So I'm away for a few days this week, visiting Dorset with my family and this means I'm just a short hop from the Tank Museum at Bovington. My wife gave me a 'day pass' to head off alone (while she and my daughter visited Monkey World down the road) and consequently I have spent a blissful few hours wandering around my favourite museum. I've been here dozens of times but this visit I specifically wanted to see the Tiger Collection exhibition which brings together the Museum’s Tiger I, both its King Tigers, Jagdtiger and an Elefant on loan from the US Army Ordnance Training and Heritage Center.
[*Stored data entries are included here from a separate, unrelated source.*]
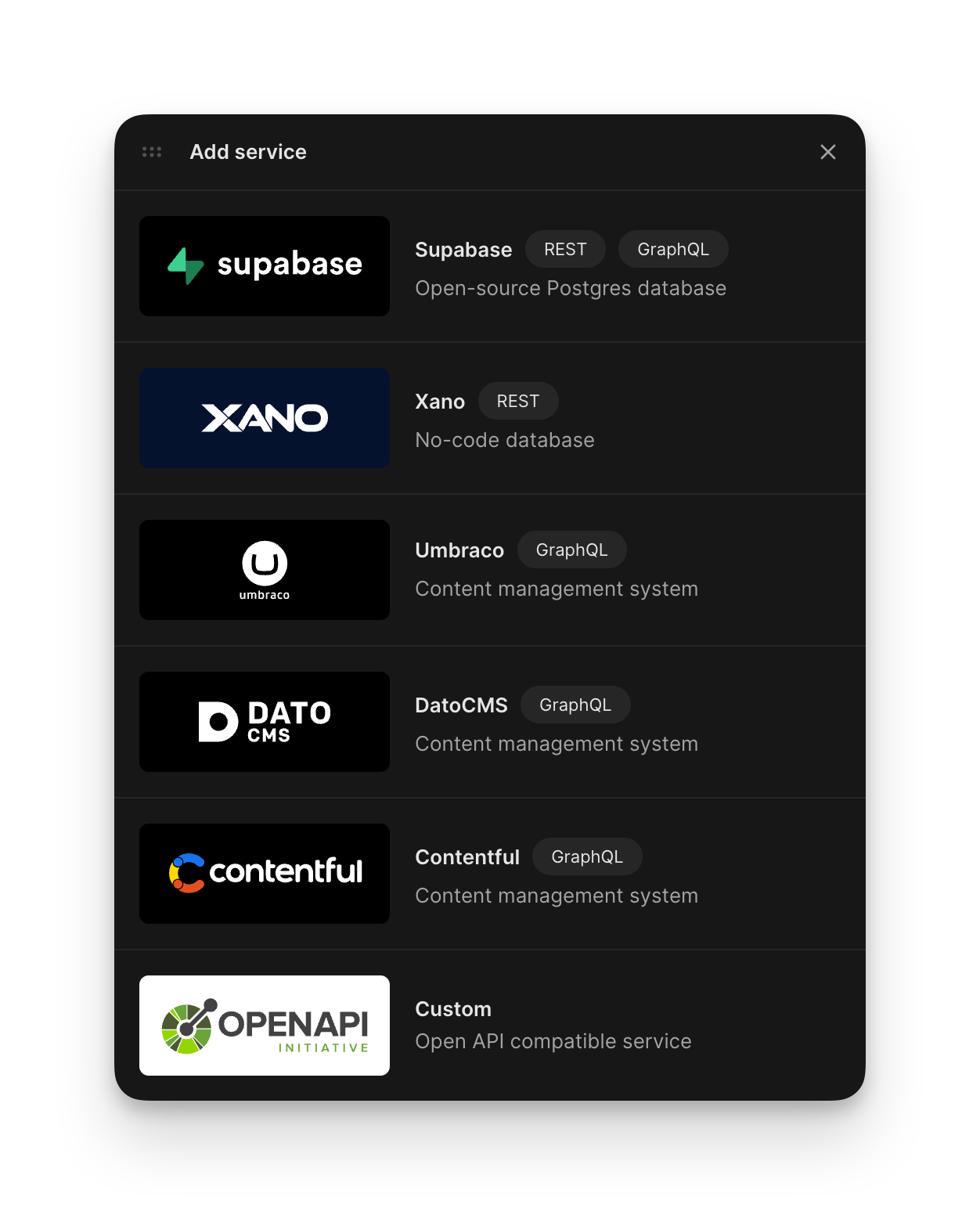Click the Supabase logo thumbnail
980x1215 pixels.
[x=265, y=266]
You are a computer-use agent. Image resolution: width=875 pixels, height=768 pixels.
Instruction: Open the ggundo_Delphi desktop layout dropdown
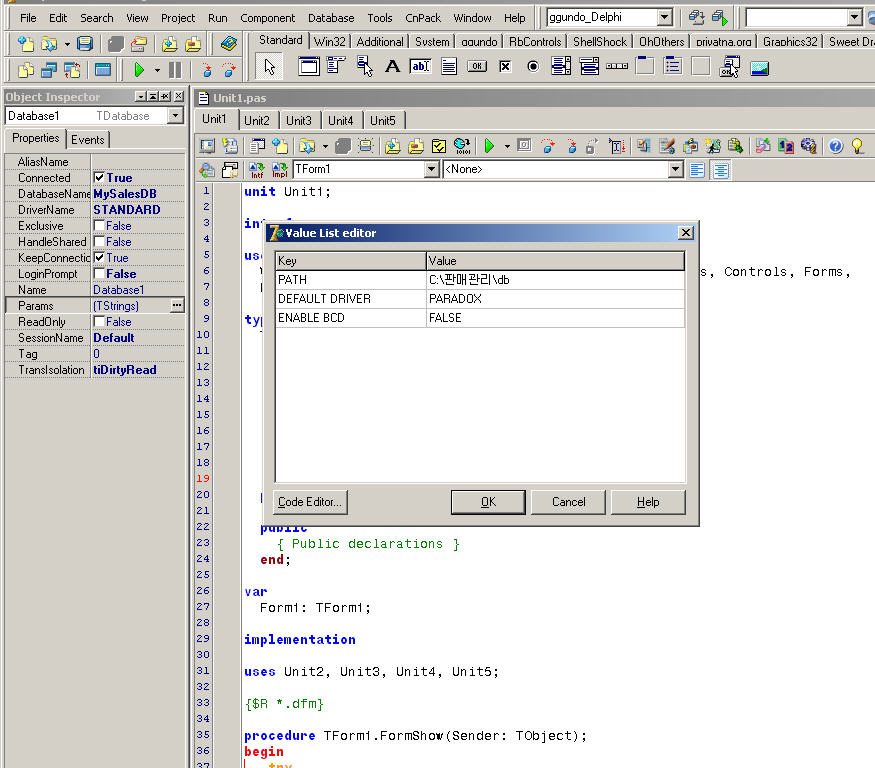click(664, 18)
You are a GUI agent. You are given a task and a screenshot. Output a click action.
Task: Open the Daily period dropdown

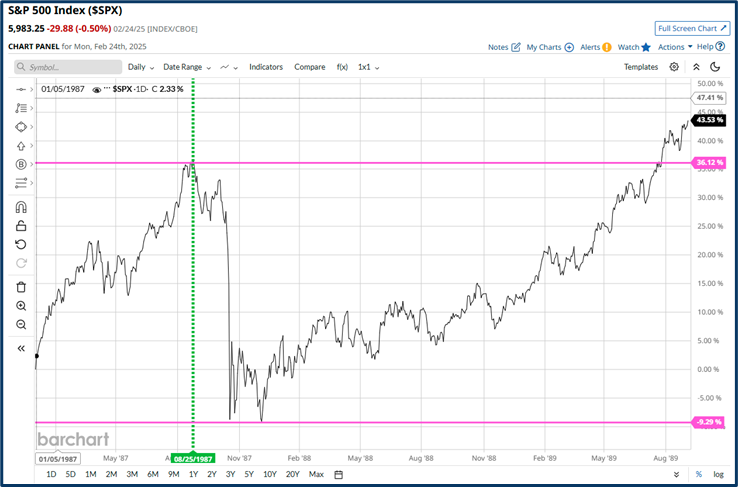(x=139, y=67)
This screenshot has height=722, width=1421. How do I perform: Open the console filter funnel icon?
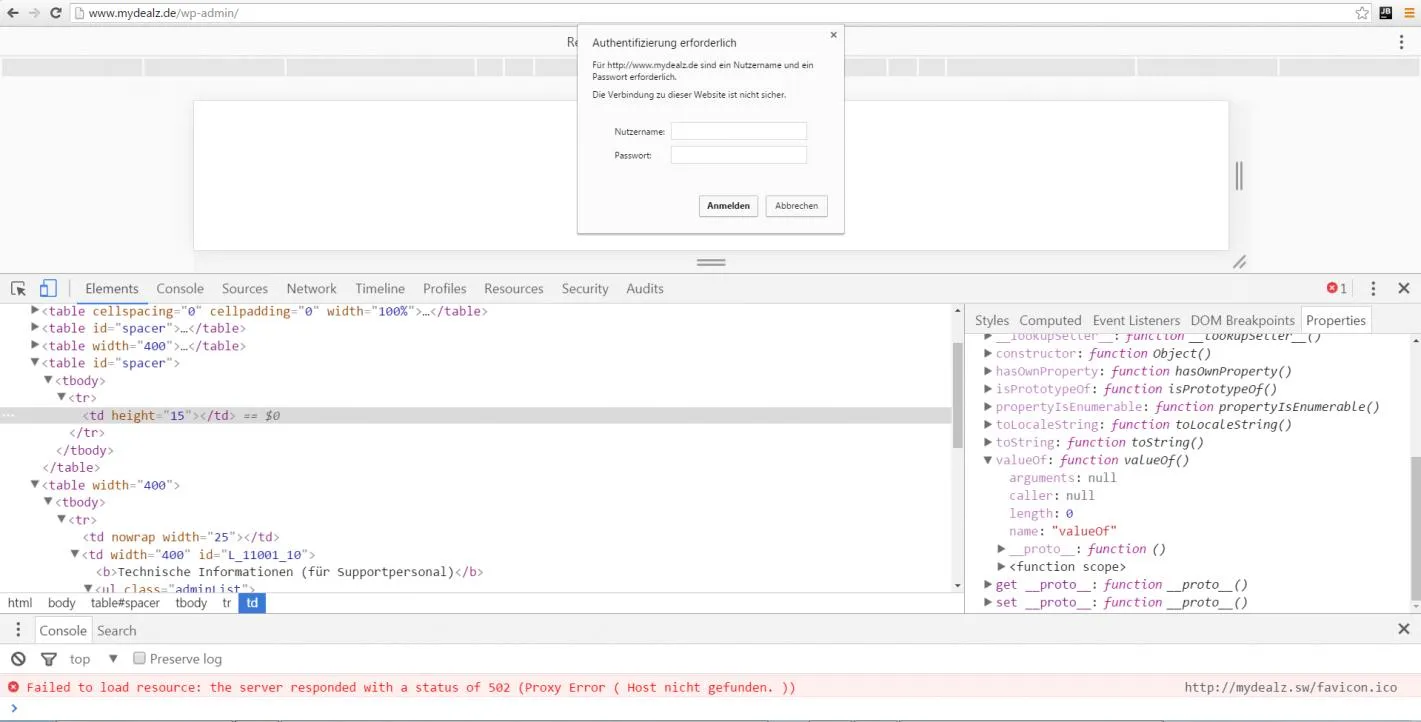pyautogui.click(x=48, y=659)
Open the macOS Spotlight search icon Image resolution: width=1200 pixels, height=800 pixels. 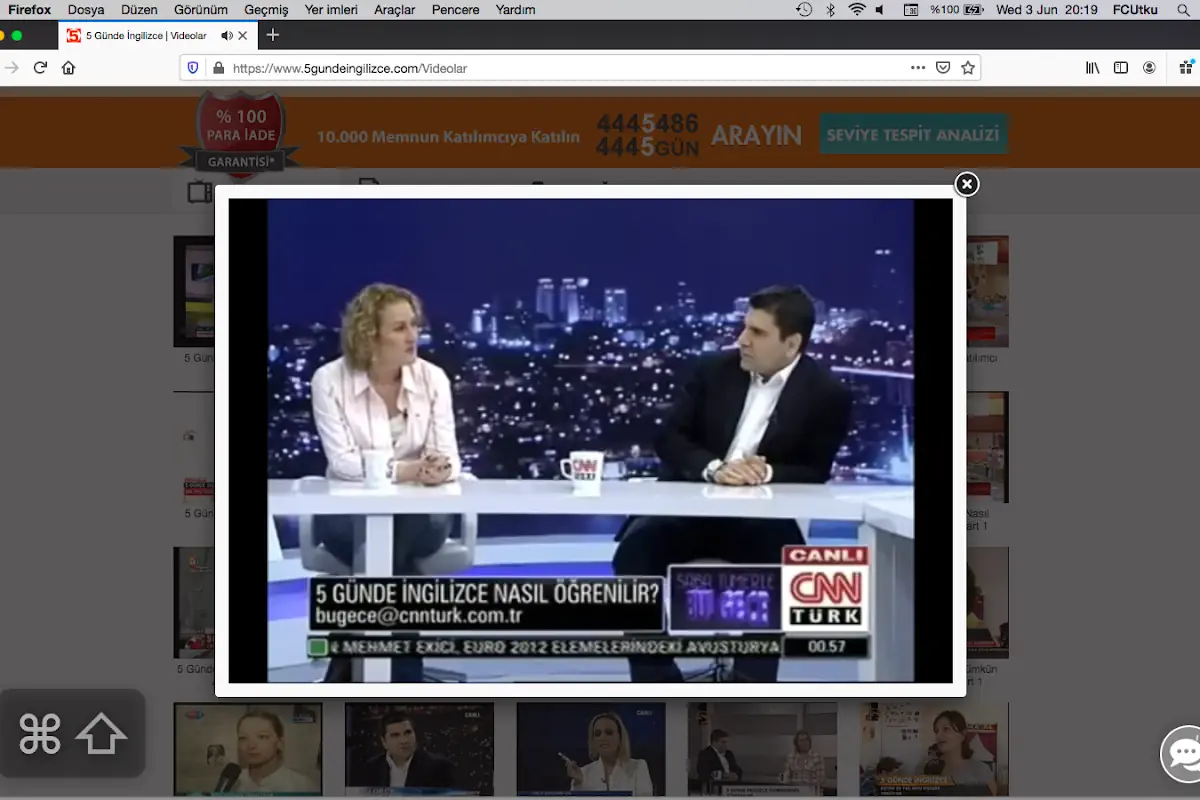pyautogui.click(x=1181, y=10)
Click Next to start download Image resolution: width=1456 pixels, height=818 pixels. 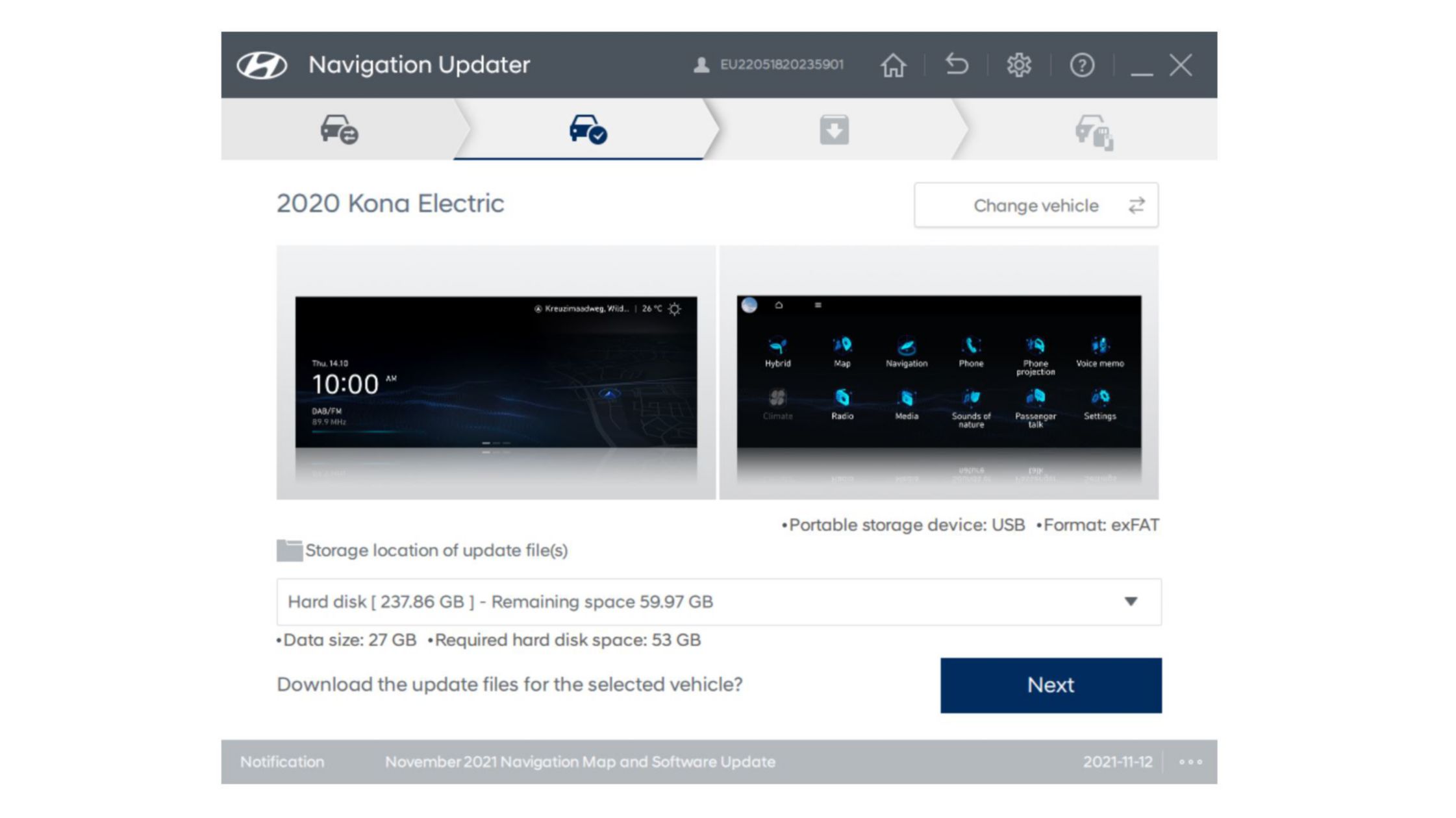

|Tiger I in front with the Elefant behind. These are massive vehicles.|
|The Elefant is a huge and imposing vehicle.|
This was a rare opportunity to see the Elefant, a unique and somewhat odd vehicle based on the rejected Porsche Tiger chassis. Ninety-one "Porsche Tiger" chassis were converted into Ferdinand tank destroyers in early 1943 and took part in the Battle of Kursk. The surviving vehicles (about 50) were then modified based on lessons learned in the field. The improvements included a Hull mounted MG, a commanders cupola and Zimmerit anti mine past. The frontal armour was also increased and wider tracks were fitted. The changes were significant and not only made this a much better combat vehicle but also prompted the change in name to Elefant in may 1944.
|The Tiger Collection|
|Extra armour added to the front of the Ferdinand. This and other upgrades prompted a name change to Elefant|
|Rear of the Elefant|
|In my element.|
|A pre production Tiger II and Jagtiger|
|Post production Tiger II|
Only two Elefants survived the war with one now residing in the Kubinka Tank Museum outside Moscow and the other being the US Army Ordnance Museums vehicle loaned to Bovington... so a rare treat for a UK based tread-head like me.